Often when someone decides to start their own business one of their most important decisions is whether or not to create a business entity such as a Limited Liability Company (LLC), Corporation, or Limited Partnership (LP). An entity allows the business owner to create a legal entity that is separate and distinct from the owner(s). This means the business can enter into contracts, open accounts, bring and defend lawsuits, and will be liable for its own debts.

Few people want to go into business and run the risk of being personally liable for business expenses. Most business owners want to keep the business expenses and debts separate from their personal expenses.

Once the entity is formed and operating it is important to make sure certain principles are followed so the entity keeps is separate legal status.

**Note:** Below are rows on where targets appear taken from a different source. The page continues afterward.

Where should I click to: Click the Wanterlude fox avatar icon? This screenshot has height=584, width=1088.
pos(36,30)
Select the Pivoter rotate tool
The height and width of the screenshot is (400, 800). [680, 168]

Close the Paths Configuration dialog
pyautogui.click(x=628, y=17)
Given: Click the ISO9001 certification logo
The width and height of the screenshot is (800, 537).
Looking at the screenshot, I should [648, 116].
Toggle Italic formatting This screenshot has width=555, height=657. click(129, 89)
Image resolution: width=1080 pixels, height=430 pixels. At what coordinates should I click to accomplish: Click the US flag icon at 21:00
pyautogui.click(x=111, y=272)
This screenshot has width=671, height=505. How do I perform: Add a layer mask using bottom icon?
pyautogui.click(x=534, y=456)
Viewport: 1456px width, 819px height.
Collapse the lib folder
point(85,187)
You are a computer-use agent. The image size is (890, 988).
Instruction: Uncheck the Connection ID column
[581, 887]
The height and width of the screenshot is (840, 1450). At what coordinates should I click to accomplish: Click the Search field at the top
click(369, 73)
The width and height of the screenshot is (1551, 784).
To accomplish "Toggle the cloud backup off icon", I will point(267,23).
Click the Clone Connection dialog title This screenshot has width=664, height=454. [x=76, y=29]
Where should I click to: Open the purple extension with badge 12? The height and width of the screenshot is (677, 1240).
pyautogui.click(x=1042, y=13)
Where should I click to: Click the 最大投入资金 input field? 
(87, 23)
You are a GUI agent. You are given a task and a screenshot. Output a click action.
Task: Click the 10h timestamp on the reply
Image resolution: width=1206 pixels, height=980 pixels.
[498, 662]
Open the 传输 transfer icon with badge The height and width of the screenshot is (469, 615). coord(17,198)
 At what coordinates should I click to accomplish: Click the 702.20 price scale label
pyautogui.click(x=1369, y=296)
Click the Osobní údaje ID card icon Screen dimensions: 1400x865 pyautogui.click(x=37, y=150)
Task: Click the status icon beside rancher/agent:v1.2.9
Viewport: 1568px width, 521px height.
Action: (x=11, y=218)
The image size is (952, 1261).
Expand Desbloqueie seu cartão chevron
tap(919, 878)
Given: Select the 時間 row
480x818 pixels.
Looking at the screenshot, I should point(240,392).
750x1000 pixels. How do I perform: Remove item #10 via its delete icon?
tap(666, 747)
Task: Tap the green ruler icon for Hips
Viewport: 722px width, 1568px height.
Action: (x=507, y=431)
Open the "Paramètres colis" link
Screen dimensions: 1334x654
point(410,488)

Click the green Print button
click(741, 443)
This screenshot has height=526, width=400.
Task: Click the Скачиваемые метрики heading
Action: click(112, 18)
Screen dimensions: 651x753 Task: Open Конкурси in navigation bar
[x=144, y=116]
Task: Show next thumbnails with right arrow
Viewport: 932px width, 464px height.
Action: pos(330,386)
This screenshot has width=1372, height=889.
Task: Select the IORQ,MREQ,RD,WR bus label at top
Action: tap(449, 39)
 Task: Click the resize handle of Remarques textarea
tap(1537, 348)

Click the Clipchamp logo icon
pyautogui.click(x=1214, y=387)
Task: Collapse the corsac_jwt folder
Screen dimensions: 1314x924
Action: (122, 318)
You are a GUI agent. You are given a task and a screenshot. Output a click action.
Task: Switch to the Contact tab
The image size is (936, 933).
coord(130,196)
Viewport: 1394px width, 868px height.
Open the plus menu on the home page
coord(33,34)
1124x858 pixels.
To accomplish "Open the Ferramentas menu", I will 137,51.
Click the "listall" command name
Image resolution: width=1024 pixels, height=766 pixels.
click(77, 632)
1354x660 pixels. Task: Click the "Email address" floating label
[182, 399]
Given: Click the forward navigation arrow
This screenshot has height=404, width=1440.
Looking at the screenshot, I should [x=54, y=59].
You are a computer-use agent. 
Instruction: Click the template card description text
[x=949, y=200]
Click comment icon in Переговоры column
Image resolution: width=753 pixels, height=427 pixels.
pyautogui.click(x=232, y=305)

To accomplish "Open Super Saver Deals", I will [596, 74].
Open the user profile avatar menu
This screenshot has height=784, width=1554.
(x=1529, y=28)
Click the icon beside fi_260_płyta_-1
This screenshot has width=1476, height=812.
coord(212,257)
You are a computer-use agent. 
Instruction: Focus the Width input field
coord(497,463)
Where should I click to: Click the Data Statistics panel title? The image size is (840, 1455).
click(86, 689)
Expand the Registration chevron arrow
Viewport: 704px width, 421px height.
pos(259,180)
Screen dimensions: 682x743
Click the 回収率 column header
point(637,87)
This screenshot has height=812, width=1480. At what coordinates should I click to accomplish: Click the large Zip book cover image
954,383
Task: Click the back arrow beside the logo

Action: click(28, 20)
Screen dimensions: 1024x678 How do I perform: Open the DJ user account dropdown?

Keep Your Business Life Separate from Your Personal Life

It is very important to keep business expenses and liabilities separate from personal expenses and liabilities. So, the business needs to have its own bank account(s) under its own tax ID number. Then, make sure that the business accounts are only used for business income and expenses. So, do not buy personal items such as groceries or gas for your family vehicle out of the business account(s).

If the business owner starts using the business accounts or money for personal expenses (this is called “commingling”) it is possible a business creditor can have the business entity dissolved. This is called “piercing the corporate veil” and it means that business debts or liabilities may become personal debts and liabilities of the business owner; exactly what you want to avoid.

For example, if Robert Client uses his business bank account to pay the mortgage payment on his house, it is possible that a business creditor may seek to satisfy a claim that was originally charged to the business against Robert personally.

Follow Corporate Formalities

There are many things that might fall under this category, but the most common one is to hold regular business meetings and write down what you discuss. This is called keeping the “minutes” of the meeting. In Texas, a corporation is the only entity that is legally required to hold regular meetings, but it is a good business practice for all entities to do so. A business meeting is simply a gathering of the officers (President, Secretary, and Treasurer) where business affairs are discussed and decisions are made.

If this practice is not followed, then a business creditor may have a stronger argument if they try and have the entity dissolved. Their argument will be that since these meetings were not held the business was really a sham because there was nothing that separated the business from the business owners.

Pay Taxes

Though this should be obvious, it is very important to pay all business taxes. A business will be subject to a number of federal and state taxes. On the federal level, you will need to file a business income tax return. The type of entity you have will determine what form you need to file. A corporation will file a Form 1120, an S-Corp will file a form 1120-S, and a partnership will file a Form 1065. Also, if your business is paying a salary to anyone then it is also liable for federal unemployment taxes.

On the state level there are also a number of returns that are due. In Texas there is no state income tax but the business is still liable for unemployment taxes and franchise tax. Information about unemployment taxes can be found here and information on the franchise tax can be found here.

I found that the number one reason a business entity loses its good standing is for failure to file a franchise tax report. Ordinarily, unless your business makes more than $1 Million in annualized total revenue no tax will be due. Also, if your tax liability is $1,000 or less you will not owe any tax. Here is a tax calculator offered by the Texas State Comptroller. However even if no tax is due the return must still be filed to keep the entity in good standing. If the entity is not in good standing then there is no liability shield to keep the business owner from being personally liable for any business debts or liabilities.